Your task
Answer these questions about the article on Covid-19 and business contracts below:
(a) What did the World Health Organisation classify Covid-19 as?
(b) What does the article say SME owners are never really prepared for?
(c) What kind of clause does the article advise adding to business contracts?

Document excerpt
- Opening Delimiter -
By Bianca Gracias
How can a business owner protect something like Covid-19 from adversely affect business in the future?
The World Health Organisation classified Covid-19 as a pandemic. A global pandemic that is particularly affecting SME owners in myriad ways through disruption in supply processes and businesses' rights and obligations under contracts coming under the scanner calling into question “force majeure” effects.
Business owners are still reeling in these developments as they continuously unfold largely especially because SME owners never really are prepared for the worst.
Whilst businesses are still coping with the issues that are occurring on, business does go on.
So how can one, as a business owner protect such a situation from adversely affect business in the future?
Add a well-drafted ‘force majeure’ clause to your business contracts, if you do not have one already. Appoint a good legal consultant and have all business and employee contracts carefully reviewed.
- Closing Delimiter -
Recorded data
- Opening Delimiter -
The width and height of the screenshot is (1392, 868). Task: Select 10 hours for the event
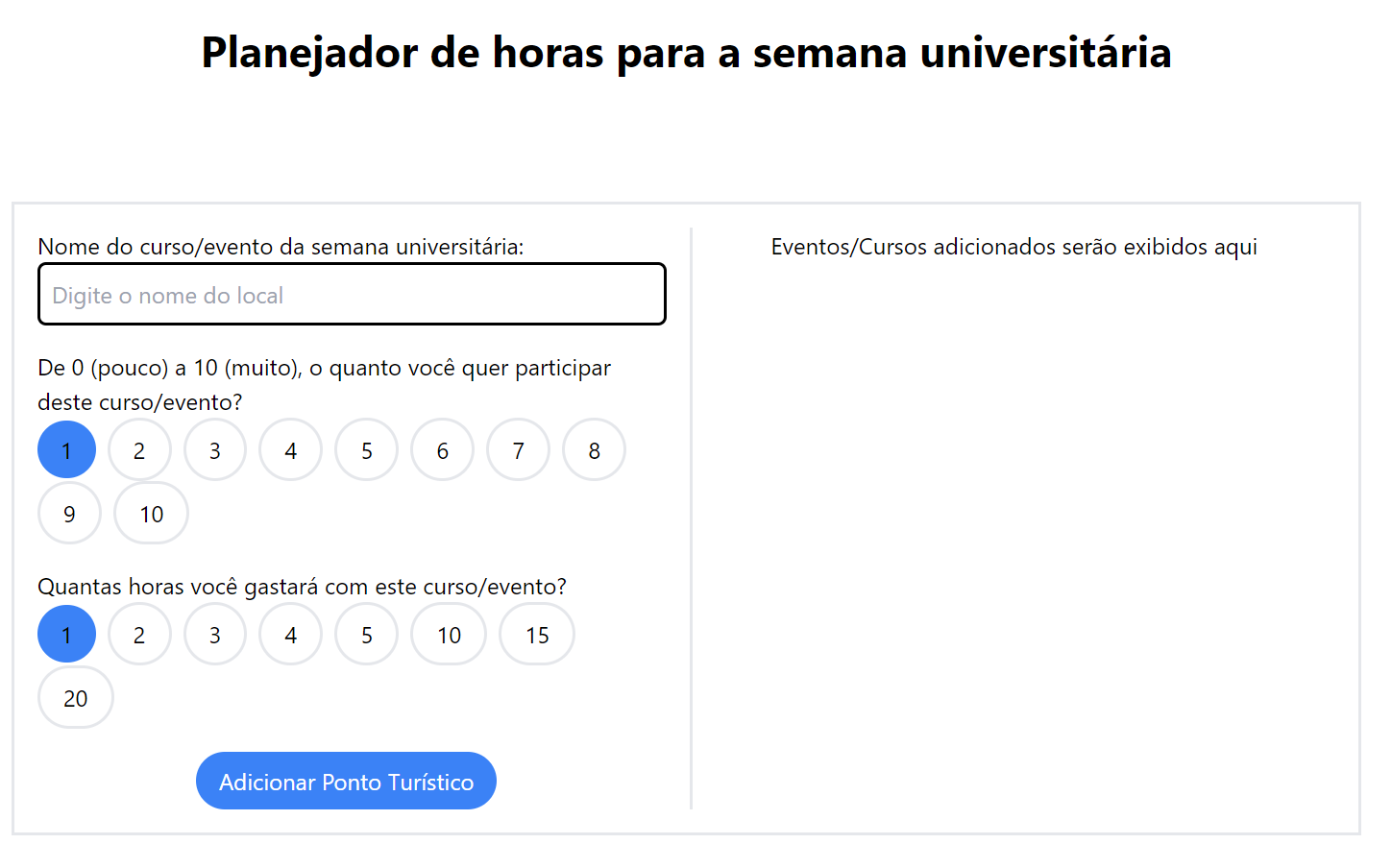[448, 634]
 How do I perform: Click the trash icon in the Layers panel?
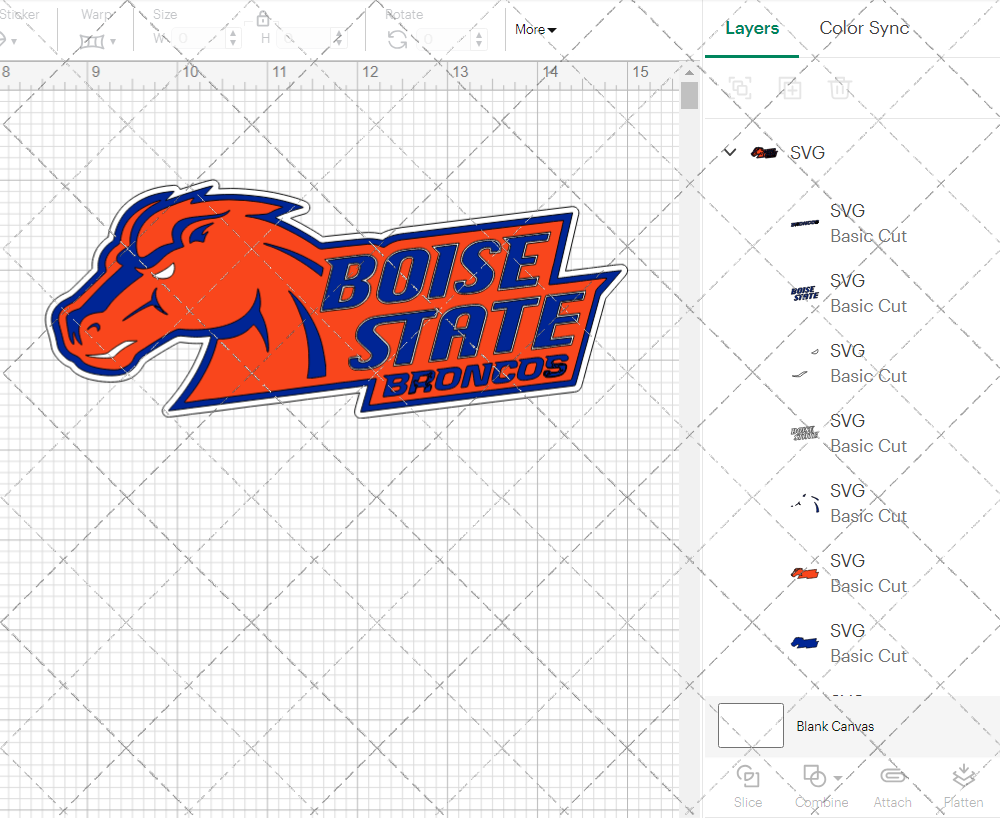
- Closing Delimiter -
Output for this exercise
(a) A pandemic.
(b) The worst.
(c) A well-drafted ‘force majeure’ clause.